Ювелирный находился в Питере, на Васильевском острове.
Ларин сидел с напарником в машине, держал в руке китайский «тэтэшник» и слушал последние инструкции. Напарник, дюжий мужик за сорок, был в деле уже давно, рассказывал спокойно и буднично:
— Я приглядываю за персоналом. Ты хватаешь менеджера, тащишь его в офис и заставляешь отдать бриллианты. Мы здесь — только из-за этих камешков, и точка. Мы не будем вскрывать витрины, а значит, сигнализация не должна сработать. Мы будем там четыре минуты, и ни секундой больше. Все рассчитано. Все понятно?

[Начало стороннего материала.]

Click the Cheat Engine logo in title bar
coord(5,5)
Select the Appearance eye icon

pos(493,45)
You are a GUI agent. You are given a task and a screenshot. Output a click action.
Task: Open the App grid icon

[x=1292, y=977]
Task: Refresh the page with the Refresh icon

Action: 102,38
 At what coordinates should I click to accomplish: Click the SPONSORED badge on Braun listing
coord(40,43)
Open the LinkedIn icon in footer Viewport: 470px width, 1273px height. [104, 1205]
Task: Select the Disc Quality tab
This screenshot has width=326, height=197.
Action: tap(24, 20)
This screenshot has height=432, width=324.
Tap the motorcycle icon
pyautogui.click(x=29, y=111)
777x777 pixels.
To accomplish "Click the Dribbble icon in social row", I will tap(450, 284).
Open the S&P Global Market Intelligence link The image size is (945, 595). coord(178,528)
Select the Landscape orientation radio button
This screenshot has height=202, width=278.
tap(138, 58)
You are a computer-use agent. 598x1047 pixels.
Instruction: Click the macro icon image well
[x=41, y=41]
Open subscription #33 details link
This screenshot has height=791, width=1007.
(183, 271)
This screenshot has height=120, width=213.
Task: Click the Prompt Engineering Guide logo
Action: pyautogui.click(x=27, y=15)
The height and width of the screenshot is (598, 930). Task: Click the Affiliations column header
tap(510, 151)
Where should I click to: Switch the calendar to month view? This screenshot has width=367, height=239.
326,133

— Почти. А что, если менеджер не захочет отдавать бриллианты?
Напарник усмехнулся:
— В таких магазинах, как этот, каждый метр застрахован. Так что им незачем оказывать сопротивление. А если появляется какой-нибудь перец, воображающий, что он Джеки Чан, нужно просто взять пистолет и врезать ему рукояткой по морде. Чтобы он сразу с катушек слетел. Все пугаются, он падает, кричит, кровь из носа хлещет. Сечешь?
Ларин кивнул.
— Вот. После такого никто из них и слова лишнего не скажет. Конечно, может возникнуть какая-нибудь стерва, начнет орать, и все такое. Тогда надо просто посмотреть на нее так, будто ты сейчас врежешь ей как следует. Вот увидишь, она сразу заткнется. А вот если менеджер все-таки заартачится, это совсем другая история. Вообще-то менеджеры попусту геройствовать не станут. Но если какой-нибудь окажет сопротивление, то это значит, у него действительно есть яйца, и его уже придется ломать по-настоящему. — Напарник вытащил охотничий нож с множеством зазубрин и кровостоком. — Если захочешь узнать что-нибудь, а он откажется говорить, просто отрежь ему палец. Держи.